As for private/final - I differ a bit on this.  I think as open-source 
is developed, it should be locked down tightly at first *until* a need 
is seen that requires it to be opened up.  Protected getters make sense, 
but classes that are not originally intended to be subclasses should be 
final, and so on.  Extensibility can evolve from a locked down state, 
but once the gates are open, it cannot tighten back up.

For a good example project on it evolving in this manner, check out 
Lucene - its got a lot of final classes and private stuff.  Its opening 
up things on an as-needed basis, but carefully thought out only when 
real use cases are presented that require it.


Leo Sutic wrote:
> All,
> I recently upgraded to Ant 1.5 and saw some of my code break.
> No big deal that, but I'd like to 
>  + offer some feedback on Ant
>  + make one suggestion
> Ant is good, otherwise I wouldn't use it. Now for the bad part.
>  + Ant is difficult to extend.
>    Take the Ant task for example. I have a subclass (now broken)
>    that allows the addition of a subclass of Property to the
>    Ant task. The Property subclass works just like its superclass,
>    but it is lazily evaluated. I won't dwell on it, but basically
>    I have a subclass of Ant, that would like to add a subclass of
>    Property to the invoked project.
>    In Ant 1.4, I could do this:
>    public LazyProperty createLazyProperty() {
>      if (p1 == null) {
>             init();
>         }
>         LazyProperty p= (LazyProperty) p1.createTask ("lazyproperty");
>         if (p == null) {
>             p1.addTaskDefinition ("lazyproperty", LazyProperty.class);
>             p= (LazyProperty)p1.createTask("lazyproperty");
>         }
>         p.setUserProperty (true);
>         properties.addElement (p);
>         return p;
>       }
>     }
>     In Ant 1.5, init() and properties are private to Ant.

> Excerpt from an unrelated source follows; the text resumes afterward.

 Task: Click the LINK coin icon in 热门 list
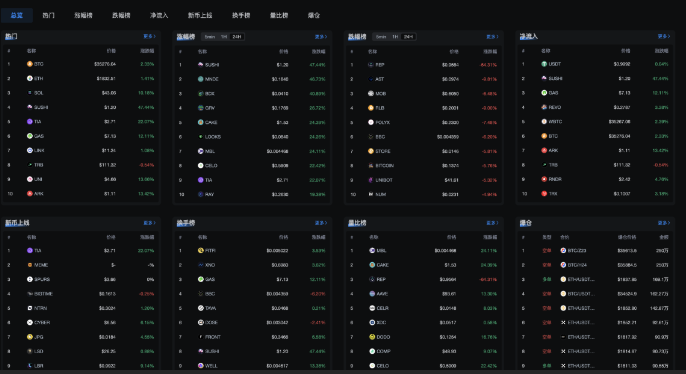click(30, 150)
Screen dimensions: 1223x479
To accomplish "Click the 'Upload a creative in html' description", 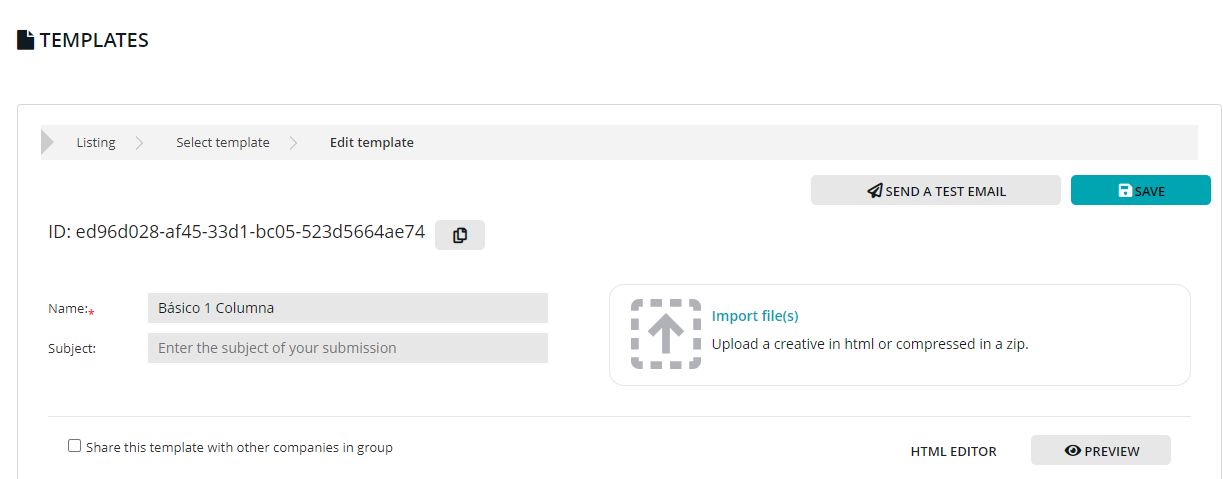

>     A similar situation occurred when I wanted the SQLExec task to
>     output data in XML format. I ended up simply copying the SQLExec
> task
>     (not subclassing) and added my functionality to the copy. Much
> easier.
>     So I would like to, well, *raise awareness*, that you shouldn't be 
>     over-eager with the private and final keywords, because it severely
>     cripples the extensibility of Ant itself.
> Suggestion:
>     In all simplicity. Add a 
>        protected void addProperty(Property property) {
>         if (newProject == null) {
>             reinit();
>         }
>         properties.addElement(p);
>        }
>     method to the Ant task. I would like to have protected accessors
>     for all fields, but for now, this is enough.